Lungo
le coste lubrensi si può osservare un tipo di vegetazione conosciuta come
macchia mediterranea, costituita da piante che si sono adattate a vivere in
condizioni ambientali particolari. Infatti la Penisola, così come tutte le
coste del Mediterraneo, ha un clima caratterizzato da estati con temperature
molte alte e piovosità scarsa o nulla, ed inverni in cui tale situazione si
inverte completamente.
L'aridità
estiva causa un forte stress per le specie vegetali e, proprio per limitare
i danni che potrebbero essere provocati dal caldo eccessivo e dall'assenza di
acqua, le piante si difendono con vari tipi di adattamenti. Alcuni interessano
la morfologia della pianta - ispessimento della cuticola fogliare (sclerofillia),
riduzione o scomparsa delle foglie (afillia),
presenza di peli (pelosità) o di
spine (spinescenza) - mentre altri ne
coinvolgono la fisiologia stessa - formazione di organi sotterranei (bulbi,
tuberi e rizomi), nei quali la pianta limita le proprie attività vitali
proteggendo le giovani gemme sotto la superficie del terreno (criptofitismo).

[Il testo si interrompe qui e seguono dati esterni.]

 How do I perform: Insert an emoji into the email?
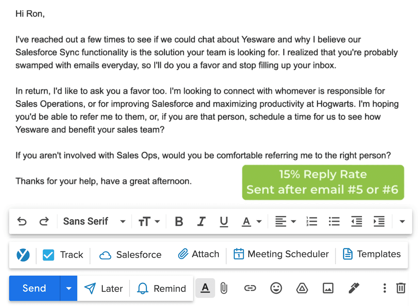pyautogui.click(x=276, y=288)
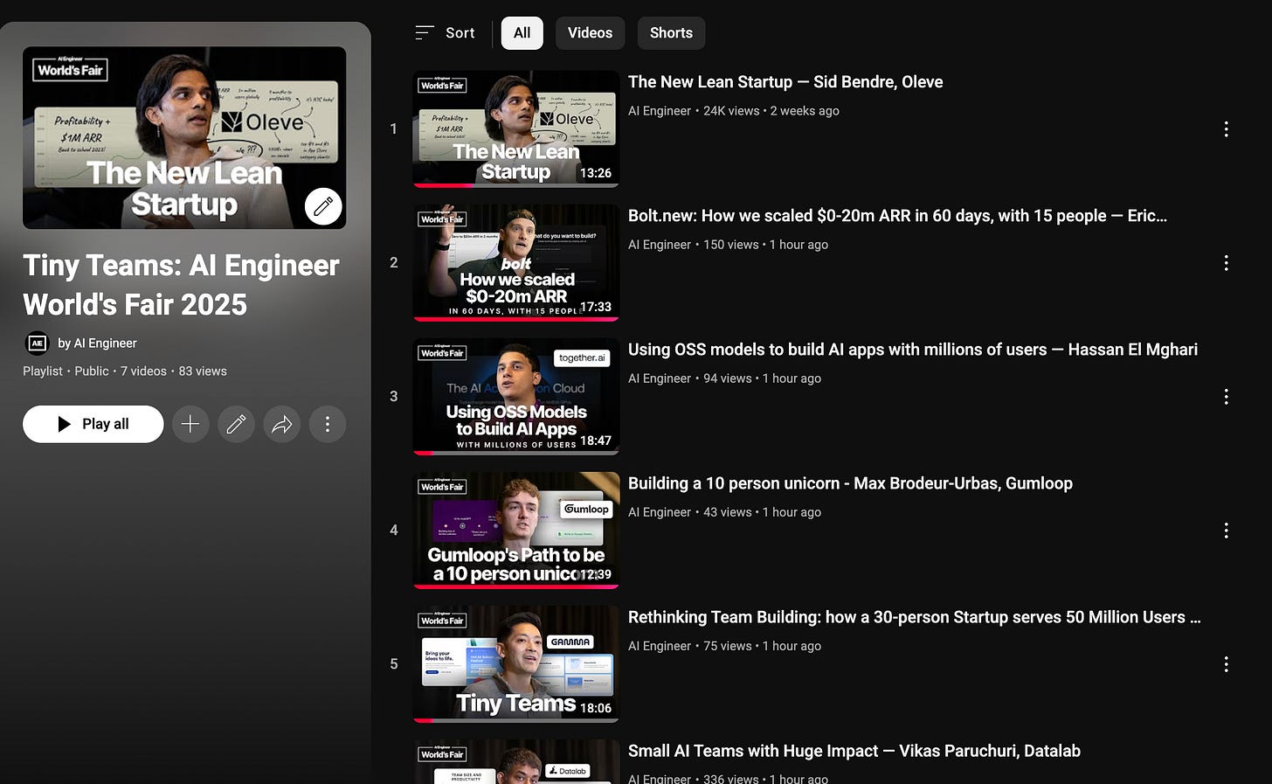This screenshot has width=1272, height=784.
Task: Open more options for Using OSS models video
Action: coord(1227,397)
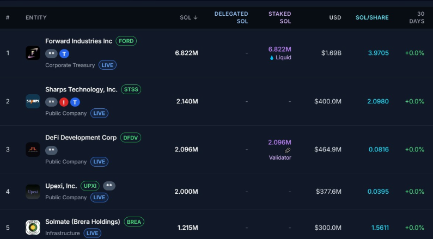The image size is (433, 239).
Task: Open the Forward Industries Inc entity name
Action: (78, 41)
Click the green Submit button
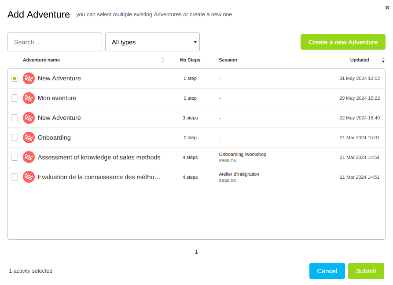Viewport: 393px width, 285px height. pos(366,271)
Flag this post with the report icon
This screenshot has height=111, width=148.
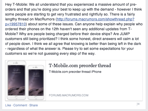click(138, 104)
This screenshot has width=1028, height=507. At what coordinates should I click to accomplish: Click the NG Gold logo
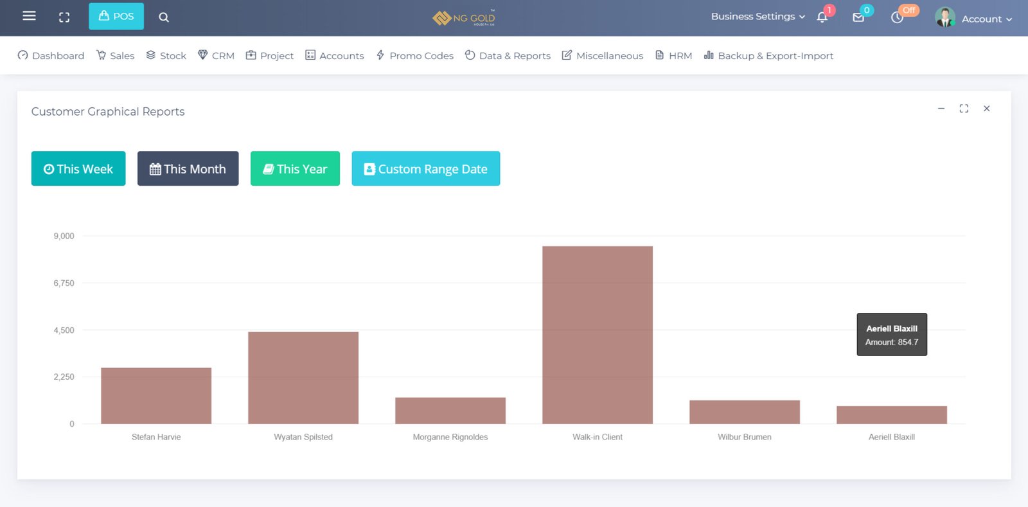(464, 17)
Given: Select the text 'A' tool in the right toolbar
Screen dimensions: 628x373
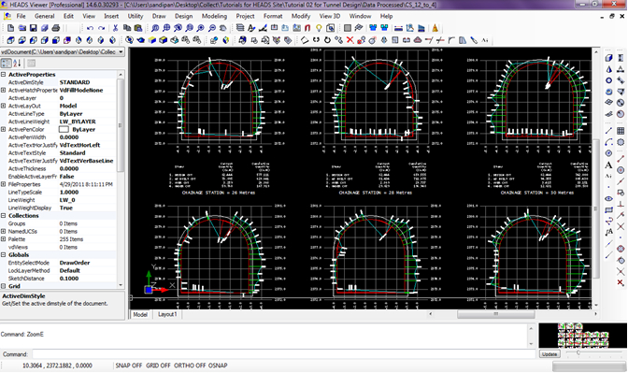Looking at the screenshot, I should pos(608,165).
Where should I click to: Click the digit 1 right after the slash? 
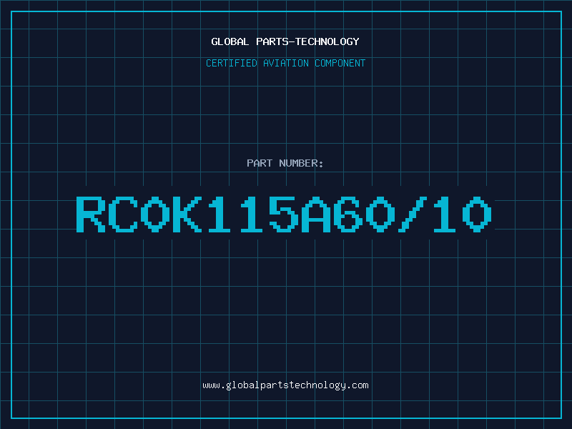pyautogui.click(x=444, y=214)
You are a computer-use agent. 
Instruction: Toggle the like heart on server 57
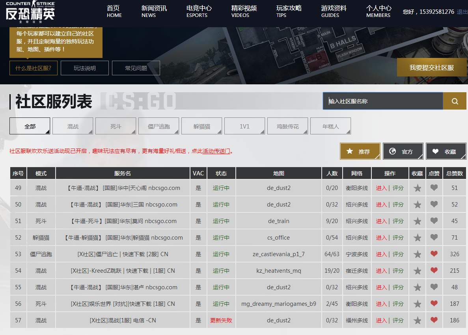[434, 320]
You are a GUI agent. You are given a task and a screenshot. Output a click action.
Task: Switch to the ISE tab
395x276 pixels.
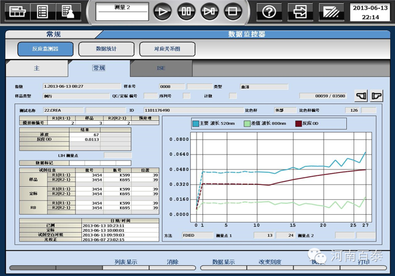[161, 68]
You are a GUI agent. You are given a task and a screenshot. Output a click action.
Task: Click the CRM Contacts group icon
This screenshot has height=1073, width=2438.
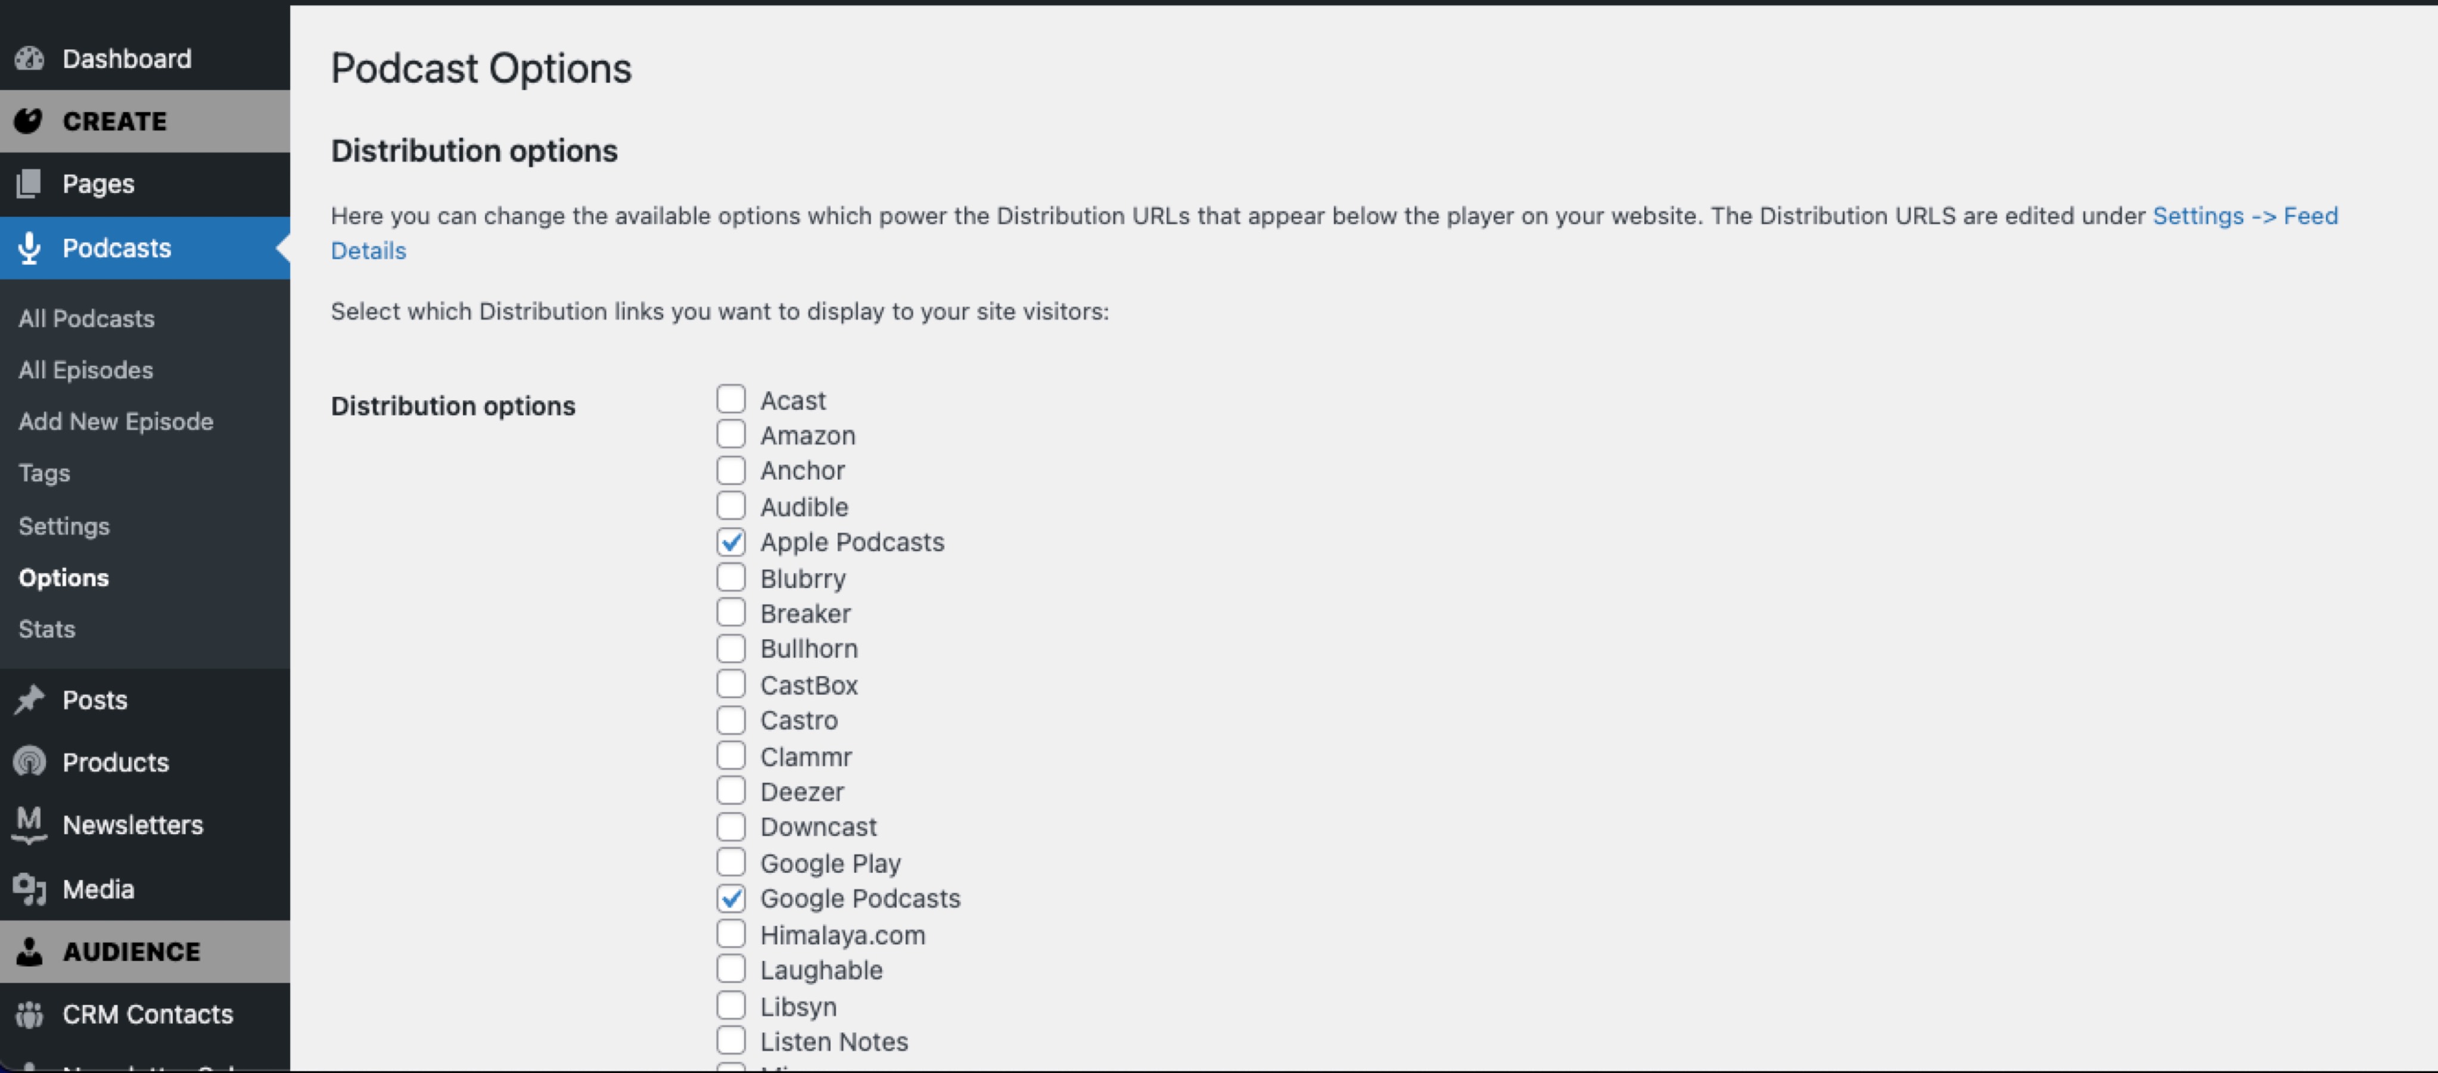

Un'ulteriore strategia difensiva è la riduzione del ciclo vitale (nascita-vita-morte)
della pianta in un periodo molto breve (terofitismo).
Il
mare, inoltre, fa sentire la sua presenza soprattutto nei tratti di costa sui
quali arrivano i suoi spruzzi. Su queste rocce calcaree, nei piccoli anfratti
dove si raccoglie un poco di humus, riescono infatti a crescere solamente quelle
specie (piante alofile) che
presentano particolari caratteristiche fisiologiche (come la concentrazione dei
succhi cellulari) che permettono loro di sopravvivere in ambienti fortemente
influenzati dalla salsedine.
Le specie che maggiormente caratterizzano la aree incolte sono le ginestre (Spartium junceum, calicotome, ecc.), le Euforbie (Euphorbia dendroides e characias), i cisti (Cistus incanus, salvifolius e monspeliensis), il lentisco (Pistacia lentiscus), il mirto (Myrtus communis), il ginepro (Juniper phoenicius), il rosmarino (Rosmarinus officinalis), l’asfodelo (Asphodelus microcarpus), la tagliamani (Ampelodesmos mauritanica), l’Erica (Erica arborea)
Fra gli alberi i pini (Pinus pinea, halepensis, pinaster), il carrubo (Ceratonia siliqua), il leccio (Quercus ilex), la roverella (Quercus pubescens). Inoltre si incontrano piante caratteristiche dei climi tropicali come l’agave (Agave americana), il fico d’india (Opuntia ficus barbarica) e la rara palma nana (Chamaerops humilis). Infine si deve segnalare la presenza di una pianta endemica dell’area di Punta della Campanella e Capri: la Litodora (Lithodora) che si fa notare in inverno per i suoi splendidi fiori blu.